** Begin Material for this task **

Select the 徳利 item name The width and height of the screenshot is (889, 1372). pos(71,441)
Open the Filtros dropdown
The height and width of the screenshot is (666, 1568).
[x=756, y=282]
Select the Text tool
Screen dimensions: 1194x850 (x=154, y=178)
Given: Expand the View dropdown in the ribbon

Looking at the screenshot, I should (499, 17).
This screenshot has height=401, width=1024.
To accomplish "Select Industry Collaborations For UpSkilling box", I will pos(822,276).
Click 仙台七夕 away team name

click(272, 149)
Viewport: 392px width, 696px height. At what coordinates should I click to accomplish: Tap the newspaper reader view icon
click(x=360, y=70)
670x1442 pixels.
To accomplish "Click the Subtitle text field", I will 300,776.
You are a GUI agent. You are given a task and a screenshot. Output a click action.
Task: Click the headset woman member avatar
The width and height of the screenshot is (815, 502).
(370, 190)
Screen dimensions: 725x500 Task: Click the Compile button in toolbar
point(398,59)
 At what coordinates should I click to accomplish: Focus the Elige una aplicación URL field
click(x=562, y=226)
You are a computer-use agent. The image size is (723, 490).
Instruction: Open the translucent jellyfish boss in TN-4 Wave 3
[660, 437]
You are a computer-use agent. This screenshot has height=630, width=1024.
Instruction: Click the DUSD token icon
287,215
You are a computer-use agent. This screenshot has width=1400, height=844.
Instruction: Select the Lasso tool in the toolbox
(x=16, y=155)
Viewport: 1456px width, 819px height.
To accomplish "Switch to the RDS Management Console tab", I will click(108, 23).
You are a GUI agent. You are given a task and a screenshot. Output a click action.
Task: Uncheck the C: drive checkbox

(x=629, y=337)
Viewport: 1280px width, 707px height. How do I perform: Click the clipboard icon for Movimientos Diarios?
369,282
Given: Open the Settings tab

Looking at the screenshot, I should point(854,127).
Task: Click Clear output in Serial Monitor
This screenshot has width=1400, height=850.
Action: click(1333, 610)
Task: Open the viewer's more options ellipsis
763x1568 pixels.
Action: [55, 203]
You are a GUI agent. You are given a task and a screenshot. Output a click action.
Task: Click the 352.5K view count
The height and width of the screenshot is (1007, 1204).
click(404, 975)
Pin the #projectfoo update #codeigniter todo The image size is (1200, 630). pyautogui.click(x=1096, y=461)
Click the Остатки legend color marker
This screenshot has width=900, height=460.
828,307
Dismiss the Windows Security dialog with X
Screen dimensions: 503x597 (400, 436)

** End Material for this task **

Write out the rows above as a JSON list of strings, with one string for each line and blank lines left out.

● **Full response**:
[
  "Select the 徳利 item name The width and height of the screenshot is (889, 1372). pos(71,441)",
  "Open the Filtros dropdown",
  "The height and width of the screenshot is (666, 1568).",
  "[x=756, y=282]",
  "Select the Text tool",
  "Screen dimensions: 1194x850 (x=154, y=178)",
  "Given: Expand the View dropdown in the ribbon",
  "Looking at the screenshot, I should (499, 17).",
  "This screenshot has height=401, width=1024.",
  "To accomplish \"Select Industry Collaborations For UpSkilling box\", I will pos(822,276).",
  "Click 仙台七夕 away team name",
  "click(272, 149)",
  "Viewport: 392px width, 696px height. At what coordinates should I click to accomplish: Tap the newspaper reader view icon",
  "click(x=360, y=70)",
  "670x1442 pixels.",
  "To accomplish \"Click the Subtitle text field\", I will 300,776.",
  "You are a GUI agent. You are given a task and a screenshot. Output a click action.",
  "Task: Click the headset woman member avatar",
  "The width and height of the screenshot is (815, 502).",
  "(370, 190)",
  "Screen dimensions: 725x500 Task: Click the Compile button in toolbar",
  "point(398,59)",
  " At what coordinates should I click to accomplish: Focus the Elige una aplicación URL field",
  "click(x=562, y=226)",
  "You are a computer-use agent. The image size is (723, 490).",
  "Instruction: Open the translucent jellyfish boss in TN-4 Wave 3",
  "[660, 437]",
  "You are a computer-use agent. This screenshot has height=630, width=1024.",
  "Instruction: Click the DUSD token icon",
  "287,215",
  "You are a computer-use agent. This screenshot has width=1400, height=844.",
  "Instruction: Select the Lasso tool in the toolbox",
  "(x=16, y=155)",
  "Viewport: 1456px width, 819px height.",
  "To accomplish \"Switch to the RDS Management Console tab\", I will click(108, 23).",
  "You are a GUI agent. You are given a task and a screenshot. Output a click action.",
  "Task: Uncheck the C: drive checkbox",
  "(x=629, y=337)",
  "Viewport: 1280px width, 707px height. How do I perform: Click the clipboard icon for Movimientos Diarios?",
  "369,282",
  "Given: Open the Settings tab",
  "Looking at the screenshot, I should point(854,127).",
  "Task: Click Clear output in Serial Monitor",
  "This screenshot has width=1400, height=850.",
  "Action: click(1333, 610)",
  "Task: Open the viewer's more options ellipsis",
  "763x1568 pixels.",
  "Action: [55, 203]",
  "You are a GUI agent. You are given a task and a screenshot. Output a click action.",
  "Task: Click the 352.5K view count",
  "The height and width of the screenshot is (1007, 1204).",
  "click(404, 975)",
  "Pin the #projectfoo update #codeigniter todo The image size is (1200, 630). pyautogui.click(x=1096, y=461)",
  "Click the Остатки legend color marker",
  "This screenshot has width=900, height=460.",
  "828,307",
  "Dismiss the Windows Security dialog with X",
  "Screen dimensions: 503x597 (400, 436)"
]